■ WORK REQUIRED
Reproduce every one of the following rows verbatim, without changing or leaving out anything.

Click-target data:
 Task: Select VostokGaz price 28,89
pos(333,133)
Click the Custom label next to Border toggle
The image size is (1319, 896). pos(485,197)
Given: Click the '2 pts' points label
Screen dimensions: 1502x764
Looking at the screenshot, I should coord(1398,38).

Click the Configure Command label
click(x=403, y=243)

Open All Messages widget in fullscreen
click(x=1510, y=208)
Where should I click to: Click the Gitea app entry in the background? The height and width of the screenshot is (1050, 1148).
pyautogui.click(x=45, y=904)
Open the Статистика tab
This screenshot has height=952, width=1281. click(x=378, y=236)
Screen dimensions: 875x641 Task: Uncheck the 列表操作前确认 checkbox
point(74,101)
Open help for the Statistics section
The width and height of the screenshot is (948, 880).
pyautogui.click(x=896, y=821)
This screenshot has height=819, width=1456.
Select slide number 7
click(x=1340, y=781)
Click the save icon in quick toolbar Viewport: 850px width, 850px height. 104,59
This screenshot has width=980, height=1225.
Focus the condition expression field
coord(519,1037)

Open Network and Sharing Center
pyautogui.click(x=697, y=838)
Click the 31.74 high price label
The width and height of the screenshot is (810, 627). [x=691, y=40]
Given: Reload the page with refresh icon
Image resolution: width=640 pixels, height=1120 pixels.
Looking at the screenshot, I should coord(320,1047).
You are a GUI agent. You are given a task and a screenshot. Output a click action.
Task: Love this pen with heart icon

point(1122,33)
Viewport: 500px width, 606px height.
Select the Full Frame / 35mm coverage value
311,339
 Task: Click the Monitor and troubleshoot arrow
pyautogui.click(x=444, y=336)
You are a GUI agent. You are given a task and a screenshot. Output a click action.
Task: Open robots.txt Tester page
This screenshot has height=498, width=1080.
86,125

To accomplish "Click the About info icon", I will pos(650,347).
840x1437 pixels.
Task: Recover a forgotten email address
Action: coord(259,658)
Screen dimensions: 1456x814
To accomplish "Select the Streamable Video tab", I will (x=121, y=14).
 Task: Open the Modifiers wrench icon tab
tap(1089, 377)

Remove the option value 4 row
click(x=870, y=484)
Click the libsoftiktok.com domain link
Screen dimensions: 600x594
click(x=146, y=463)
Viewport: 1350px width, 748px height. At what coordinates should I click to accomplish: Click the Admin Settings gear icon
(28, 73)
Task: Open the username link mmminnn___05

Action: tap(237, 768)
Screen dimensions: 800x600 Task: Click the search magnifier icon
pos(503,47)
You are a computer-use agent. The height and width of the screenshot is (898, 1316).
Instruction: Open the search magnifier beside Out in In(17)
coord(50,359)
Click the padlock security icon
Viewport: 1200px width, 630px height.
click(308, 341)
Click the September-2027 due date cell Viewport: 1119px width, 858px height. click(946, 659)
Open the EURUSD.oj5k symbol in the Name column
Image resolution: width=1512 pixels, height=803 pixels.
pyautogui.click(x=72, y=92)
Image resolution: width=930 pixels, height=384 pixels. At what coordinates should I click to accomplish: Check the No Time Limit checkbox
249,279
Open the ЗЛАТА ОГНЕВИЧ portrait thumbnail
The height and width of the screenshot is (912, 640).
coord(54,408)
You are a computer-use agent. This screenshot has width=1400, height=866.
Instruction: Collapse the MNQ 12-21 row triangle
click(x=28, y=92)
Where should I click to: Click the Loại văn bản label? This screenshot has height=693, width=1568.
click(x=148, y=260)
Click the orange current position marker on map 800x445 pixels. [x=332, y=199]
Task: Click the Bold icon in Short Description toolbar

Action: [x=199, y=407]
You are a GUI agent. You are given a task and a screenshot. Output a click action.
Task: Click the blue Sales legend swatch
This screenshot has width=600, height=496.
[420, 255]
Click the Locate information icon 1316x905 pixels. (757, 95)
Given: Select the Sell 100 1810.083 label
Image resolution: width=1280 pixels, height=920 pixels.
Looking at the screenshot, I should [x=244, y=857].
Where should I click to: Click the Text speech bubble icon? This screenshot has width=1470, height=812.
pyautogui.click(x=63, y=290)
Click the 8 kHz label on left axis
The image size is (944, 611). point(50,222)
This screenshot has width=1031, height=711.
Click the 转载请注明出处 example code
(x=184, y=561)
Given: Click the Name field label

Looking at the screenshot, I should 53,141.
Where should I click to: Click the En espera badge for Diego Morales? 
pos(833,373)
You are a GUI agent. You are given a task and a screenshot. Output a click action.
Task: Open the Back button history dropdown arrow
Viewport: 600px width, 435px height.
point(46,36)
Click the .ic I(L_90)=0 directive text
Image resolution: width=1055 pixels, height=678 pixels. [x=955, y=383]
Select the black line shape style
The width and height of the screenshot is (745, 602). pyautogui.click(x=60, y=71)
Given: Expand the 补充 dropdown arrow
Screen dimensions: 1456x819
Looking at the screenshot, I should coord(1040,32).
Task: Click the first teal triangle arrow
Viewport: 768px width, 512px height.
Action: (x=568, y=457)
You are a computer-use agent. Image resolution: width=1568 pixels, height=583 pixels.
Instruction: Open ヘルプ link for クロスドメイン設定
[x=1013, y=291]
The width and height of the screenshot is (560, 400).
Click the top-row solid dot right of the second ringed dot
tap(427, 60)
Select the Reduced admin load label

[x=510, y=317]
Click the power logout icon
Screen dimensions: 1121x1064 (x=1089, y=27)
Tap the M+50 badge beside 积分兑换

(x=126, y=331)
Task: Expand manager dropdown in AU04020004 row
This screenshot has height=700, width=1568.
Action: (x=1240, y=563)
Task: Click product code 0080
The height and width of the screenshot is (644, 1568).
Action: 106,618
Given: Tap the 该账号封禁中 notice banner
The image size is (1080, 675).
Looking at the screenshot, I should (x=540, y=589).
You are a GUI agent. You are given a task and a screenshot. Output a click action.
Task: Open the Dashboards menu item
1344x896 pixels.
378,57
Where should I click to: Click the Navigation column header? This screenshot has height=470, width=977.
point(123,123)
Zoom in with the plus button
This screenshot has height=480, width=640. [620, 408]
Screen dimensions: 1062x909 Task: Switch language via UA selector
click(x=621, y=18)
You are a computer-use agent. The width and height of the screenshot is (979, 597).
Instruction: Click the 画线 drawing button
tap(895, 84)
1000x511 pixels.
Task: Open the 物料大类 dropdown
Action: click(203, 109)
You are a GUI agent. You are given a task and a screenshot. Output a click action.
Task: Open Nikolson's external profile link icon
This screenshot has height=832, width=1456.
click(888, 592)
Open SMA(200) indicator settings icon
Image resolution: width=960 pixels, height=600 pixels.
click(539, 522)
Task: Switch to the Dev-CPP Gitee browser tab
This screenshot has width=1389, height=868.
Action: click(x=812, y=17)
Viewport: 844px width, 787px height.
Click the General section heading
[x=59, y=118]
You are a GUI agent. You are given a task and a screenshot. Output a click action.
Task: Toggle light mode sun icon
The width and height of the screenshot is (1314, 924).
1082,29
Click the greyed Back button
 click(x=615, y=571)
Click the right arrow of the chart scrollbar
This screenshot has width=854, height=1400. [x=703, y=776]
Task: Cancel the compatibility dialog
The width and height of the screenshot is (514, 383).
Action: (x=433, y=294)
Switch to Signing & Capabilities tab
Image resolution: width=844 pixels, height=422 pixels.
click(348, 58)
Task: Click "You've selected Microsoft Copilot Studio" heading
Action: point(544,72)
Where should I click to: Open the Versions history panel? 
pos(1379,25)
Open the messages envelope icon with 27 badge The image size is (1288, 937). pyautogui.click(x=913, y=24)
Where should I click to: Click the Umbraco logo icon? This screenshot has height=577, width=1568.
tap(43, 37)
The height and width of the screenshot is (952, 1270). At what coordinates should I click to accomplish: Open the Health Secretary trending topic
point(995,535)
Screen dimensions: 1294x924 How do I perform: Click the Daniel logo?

■ OUTPUT
 Task: Select VostokGaz price 28,89
pos(333,133)
Click the Custom label next to Border toggle
The image size is (1319, 896). pos(485,197)
Given: Click the '2 pts' points label
Screen dimensions: 1502x764
Looking at the screenshot, I should coord(1398,38).

Click the Configure Command label
click(x=403, y=243)

Open All Messages widget in fullscreen
click(x=1510, y=208)
Where should I click to: Click the Gitea app entry in the background? The height and width of the screenshot is (1050, 1148).
pyautogui.click(x=45, y=904)
Open the Статистика tab
This screenshot has height=952, width=1281. click(x=378, y=236)
Screen dimensions: 875x641 Task: Uncheck the 列表操作前确认 checkbox
point(74,101)
Open help for the Statistics section
The width and height of the screenshot is (948, 880).
pyautogui.click(x=896, y=821)
This screenshot has height=819, width=1456.
Select slide number 7
click(x=1340, y=781)
Click the save icon in quick toolbar Viewport: 850px width, 850px height. 104,59
This screenshot has width=980, height=1225.
Focus the condition expression field
coord(519,1037)

Open Network and Sharing Center
pyautogui.click(x=697, y=838)
Click the 31.74 high price label
The width and height of the screenshot is (810, 627). [x=691, y=40]
Given: Reload the page with refresh icon
Image resolution: width=640 pixels, height=1120 pixels.
Looking at the screenshot, I should coord(320,1047).
You are a GUI agent. You are given a task and a screenshot. Output a click action.
Task: Love this pen with heart icon

point(1122,33)
Viewport: 500px width, 606px height.
Select the Full Frame / 35mm coverage value
311,339
 Task: Click the Monitor and troubleshoot arrow
pyautogui.click(x=444, y=336)
You are a GUI agent. You are given a task and a screenshot. Output a click action.
Task: Open robots.txt Tester page
This screenshot has height=498, width=1080.
86,125

To accomplish "Click the About info icon", I will pos(650,347).
840x1437 pixels.
Task: Recover a forgotten email address
Action: coord(259,658)
Screen dimensions: 1456x814
To accomplish "Select the Streamable Video tab", I will (x=121, y=14).
 Task: Open the Modifiers wrench icon tab
tap(1089, 377)

Remove the option value 4 row
click(x=870, y=484)
Click the libsoftiktok.com domain link
Screen dimensions: 600x594
click(x=146, y=463)
Viewport: 1350px width, 748px height. At what coordinates should I click to accomplish: Click the Admin Settings gear icon
(28, 73)
Task: Open the username link mmminnn___05

Action: tap(237, 768)
Screen dimensions: 800x600 Task: Click the search magnifier icon
pos(503,47)
You are a computer-use agent. The height and width of the screenshot is (898, 1316).
Instruction: Open the search magnifier beside Out in In(17)
coord(50,359)
Click the padlock security icon
Viewport: 1200px width, 630px height.
click(308, 341)
Click the September-2027 due date cell Viewport: 1119px width, 858px height. click(946, 659)
Open the EURUSD.oj5k symbol in the Name column
Image resolution: width=1512 pixels, height=803 pixels.
pyautogui.click(x=72, y=92)
Image resolution: width=930 pixels, height=384 pixels. At what coordinates should I click to accomplish: Check the No Time Limit checkbox
249,279
Open the ЗЛАТА ОГНЕВИЧ portrait thumbnail
The height and width of the screenshot is (912, 640).
coord(54,408)
You are a computer-use agent. This screenshot has width=1400, height=866.
Instruction: Collapse the MNQ 12-21 row triangle
click(x=28, y=92)
Where should I click to: Click the Loại văn bản label? This screenshot has height=693, width=1568.
click(x=148, y=260)
Click the orange current position marker on map 800x445 pixels. [x=332, y=199]
Task: Click the Bold icon in Short Description toolbar

Action: [x=199, y=407]
You are a GUI agent. You are given a task and a screenshot. Output a click action.
Task: Click the blue Sales legend swatch
This screenshot has width=600, height=496.
[420, 255]
Click the Locate information icon 1316x905 pixels. (757, 95)
Given: Select the Sell 100 1810.083 label
Image resolution: width=1280 pixels, height=920 pixels.
Looking at the screenshot, I should [x=244, y=857].
Where should I click to: Click the Text speech bubble icon? This screenshot has width=1470, height=812.
pyautogui.click(x=63, y=290)
Click the 8 kHz label on left axis
The image size is (944, 611). point(50,222)
This screenshot has width=1031, height=711.
Click the 转载请注明出处 example code
(x=184, y=561)
Given: Click the Name field label

Looking at the screenshot, I should 53,141.
Where should I click to: Click the En espera badge for Diego Morales? 
pos(833,373)
You are a GUI agent. You are given a task and a screenshot. Output a click action.
Task: Open the Back button history dropdown arrow
Viewport: 600px width, 435px height.
point(46,36)
Click the .ic I(L_90)=0 directive text
Image resolution: width=1055 pixels, height=678 pixels. [x=955, y=383]
Select the black line shape style
The width and height of the screenshot is (745, 602). pyautogui.click(x=60, y=71)
Given: Expand the 补充 dropdown arrow
Screen dimensions: 1456x819
Looking at the screenshot, I should coord(1040,32).
Task: Click the first teal triangle arrow
Viewport: 768px width, 512px height.
Action: (x=568, y=457)
You are a computer-use agent. Image resolution: width=1568 pixels, height=583 pixels.
Instruction: Open ヘルプ link for クロスドメイン設定
[x=1013, y=291]
The width and height of the screenshot is (560, 400).
Click the top-row solid dot right of the second ringed dot
tap(427, 60)
Select the Reduced admin load label

[x=510, y=317]
Click the power logout icon
Screen dimensions: 1121x1064 (x=1089, y=27)
Tap the M+50 badge beside 积分兑换

(x=126, y=331)
Task: Expand manager dropdown in AU04020004 row
This screenshot has height=700, width=1568.
Action: (x=1240, y=563)
Task: Click product code 0080
The height and width of the screenshot is (644, 1568).
Action: 106,618
Given: Tap the 该账号封禁中 notice banner
The image size is (1080, 675).
Looking at the screenshot, I should (x=540, y=589).
You are a GUI agent. You are given a task and a screenshot. Output a click action.
Task: Open the Dashboards menu item
1344x896 pixels.
378,57
Where should I click to: Click the Navigation column header? This screenshot has height=470, width=977.
point(123,123)
Zoom in with the plus button
This screenshot has height=480, width=640. [620, 408]
Screen dimensions: 1062x909 Task: Switch language via UA selector
click(x=621, y=18)
You are a computer-use agent. The width and height of the screenshot is (979, 597).
Instruction: Click the 画线 drawing button
tap(895, 84)
1000x511 pixels.
Task: Open the 物料大类 dropdown
Action: click(203, 109)
You are a GUI agent. You are given a task and a screenshot. Output a click action.
Task: Open Nikolson's external profile link icon
This screenshot has height=832, width=1456.
click(888, 592)
Open SMA(200) indicator settings icon
Image resolution: width=960 pixels, height=600 pixels.
click(539, 522)
Task: Switch to the Dev-CPP Gitee browser tab
This screenshot has width=1389, height=868.
Action: click(x=812, y=17)
Viewport: 844px width, 787px height.
Click the General section heading
[x=59, y=118]
You are a GUI agent. You are given a task and a screenshot. Output a click action.
Task: Toggle light mode sun icon
The width and height of the screenshot is (1314, 924).
1082,29
Click the greyed Back button
 click(x=615, y=571)
Click the right arrow of the chart scrollbar
This screenshot has width=854, height=1400. [x=703, y=776]
Task: Cancel the compatibility dialog
The width and height of the screenshot is (514, 383).
Action: (x=433, y=294)
Switch to Signing & Capabilities tab
Image resolution: width=844 pixels, height=422 pixels.
click(348, 58)
Task: Click "You've selected Microsoft Copilot Studio" heading
Action: point(544,72)
Where should I click to: Open the Versions history panel? 
pos(1379,25)
Open the messages envelope icon with 27 badge The image size is (1288, 937). pyautogui.click(x=913, y=24)
Where should I click to: Click the Umbraco logo icon? This screenshot has height=577, width=1568.
tap(43, 37)
The height and width of the screenshot is (952, 1270). At what coordinates should I click to accomplish: Open the Health Secretary trending topic
point(995,535)
Screen dimensions: 1294x924 How do I perform: Click the Daniel logo?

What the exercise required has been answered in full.